Extracted records |
● ● ● ● ●
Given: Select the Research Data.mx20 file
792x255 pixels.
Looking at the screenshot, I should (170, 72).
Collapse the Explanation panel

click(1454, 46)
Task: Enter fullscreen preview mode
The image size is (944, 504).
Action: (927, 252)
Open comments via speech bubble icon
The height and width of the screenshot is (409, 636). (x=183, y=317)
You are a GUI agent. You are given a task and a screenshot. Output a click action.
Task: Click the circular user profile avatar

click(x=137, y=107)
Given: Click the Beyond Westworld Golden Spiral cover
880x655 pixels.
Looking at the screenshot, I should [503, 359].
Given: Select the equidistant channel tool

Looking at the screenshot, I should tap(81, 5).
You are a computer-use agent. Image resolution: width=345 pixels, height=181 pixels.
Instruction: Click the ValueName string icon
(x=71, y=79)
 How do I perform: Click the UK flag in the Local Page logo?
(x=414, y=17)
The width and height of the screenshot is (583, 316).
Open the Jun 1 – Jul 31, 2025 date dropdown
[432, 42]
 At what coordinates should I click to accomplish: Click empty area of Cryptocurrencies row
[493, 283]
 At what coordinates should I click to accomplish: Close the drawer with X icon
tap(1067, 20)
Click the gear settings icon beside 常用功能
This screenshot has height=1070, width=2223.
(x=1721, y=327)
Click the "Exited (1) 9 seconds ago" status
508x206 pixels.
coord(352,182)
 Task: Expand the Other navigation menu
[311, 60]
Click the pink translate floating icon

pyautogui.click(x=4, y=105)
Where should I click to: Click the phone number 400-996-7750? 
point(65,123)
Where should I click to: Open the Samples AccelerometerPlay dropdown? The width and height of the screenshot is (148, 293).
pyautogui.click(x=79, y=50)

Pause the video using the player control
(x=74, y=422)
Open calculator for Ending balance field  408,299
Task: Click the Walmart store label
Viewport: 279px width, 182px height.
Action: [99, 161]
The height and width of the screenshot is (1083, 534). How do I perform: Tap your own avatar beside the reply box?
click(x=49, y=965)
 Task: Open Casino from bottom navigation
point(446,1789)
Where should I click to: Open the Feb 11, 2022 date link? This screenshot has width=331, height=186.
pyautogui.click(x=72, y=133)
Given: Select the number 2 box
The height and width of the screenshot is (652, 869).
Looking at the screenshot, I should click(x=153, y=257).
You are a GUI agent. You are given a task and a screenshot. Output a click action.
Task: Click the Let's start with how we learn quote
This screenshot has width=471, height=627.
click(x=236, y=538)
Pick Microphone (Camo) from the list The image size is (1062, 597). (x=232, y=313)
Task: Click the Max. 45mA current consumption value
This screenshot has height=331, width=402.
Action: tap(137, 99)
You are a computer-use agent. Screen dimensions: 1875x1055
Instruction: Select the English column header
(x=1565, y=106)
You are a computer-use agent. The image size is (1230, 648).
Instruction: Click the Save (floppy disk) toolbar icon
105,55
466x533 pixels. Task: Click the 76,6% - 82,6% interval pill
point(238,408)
● ● ● ● ●
Work to be completed | Each line above needs to be repeated exactly, with nothing omitted.

Response |
Given: Select the Research Data.mx20 file
792x255 pixels.
Looking at the screenshot, I should (170, 72).
Collapse the Explanation panel

click(1454, 46)
Task: Enter fullscreen preview mode
The image size is (944, 504).
Action: (927, 252)
Open comments via speech bubble icon
The height and width of the screenshot is (409, 636). (x=183, y=317)
You are a GUI agent. You are given a task and a screenshot. Output a click action.
Task: Click the circular user profile avatar

click(x=137, y=107)
Given: Click the Beyond Westworld Golden Spiral cover
880x655 pixels.
Looking at the screenshot, I should [503, 359].
Given: Select the equidistant channel tool

Looking at the screenshot, I should tap(81, 5).
You are a computer-use agent. Image resolution: width=345 pixels, height=181 pixels.
Instruction: Click the ValueName string icon
(x=71, y=79)
 How do I perform: Click the UK flag in the Local Page logo?
(x=414, y=17)
The width and height of the screenshot is (583, 316).
Open the Jun 1 – Jul 31, 2025 date dropdown
[432, 42]
 At what coordinates should I click to accomplish: Click empty area of Cryptocurrencies row
[493, 283]
 At what coordinates should I click to accomplish: Close the drawer with X icon
tap(1067, 20)
Click the gear settings icon beside 常用功能
This screenshot has height=1070, width=2223.
(x=1721, y=327)
Click the "Exited (1) 9 seconds ago" status
508x206 pixels.
coord(352,182)
 Task: Expand the Other navigation menu
[311, 60]
Click the pink translate floating icon

pyautogui.click(x=4, y=105)
Where should I click to: Click the phone number 400-996-7750? 
point(65,123)
Where should I click to: Open the Samples AccelerometerPlay dropdown? The width and height of the screenshot is (148, 293).
pyautogui.click(x=79, y=50)

Pause the video using the player control
(x=74, y=422)
Open calculator for Ending balance field  408,299
Task: Click the Walmart store label
Viewport: 279px width, 182px height.
Action: [99, 161]
The height and width of the screenshot is (1083, 534). How do I perform: Tap your own avatar beside the reply box?
click(x=49, y=965)
 Task: Open Casino from bottom navigation
point(446,1789)
Where should I click to: Open the Feb 11, 2022 date link? This screenshot has width=331, height=186.
pyautogui.click(x=72, y=133)
Given: Select the number 2 box
The height and width of the screenshot is (652, 869).
Looking at the screenshot, I should click(x=153, y=257).
You are a GUI agent. You are given a task and a screenshot. Output a click action.
Task: Click the Let's start with how we learn quote
This screenshot has width=471, height=627.
click(x=236, y=538)
Pick Microphone (Camo) from the list The image size is (1062, 597). (x=232, y=313)
Task: Click the Max. 45mA current consumption value
This screenshot has height=331, width=402.
Action: tap(137, 99)
You are a computer-use agent. Screen dimensions: 1875x1055
Instruction: Select the English column header
(x=1565, y=106)
You are a computer-use agent. The image size is (1230, 648).
Instruction: Click the Save (floppy disk) toolbar icon
105,55
466x533 pixels. Task: Click the 76,6% - 82,6% interval pill
point(238,408)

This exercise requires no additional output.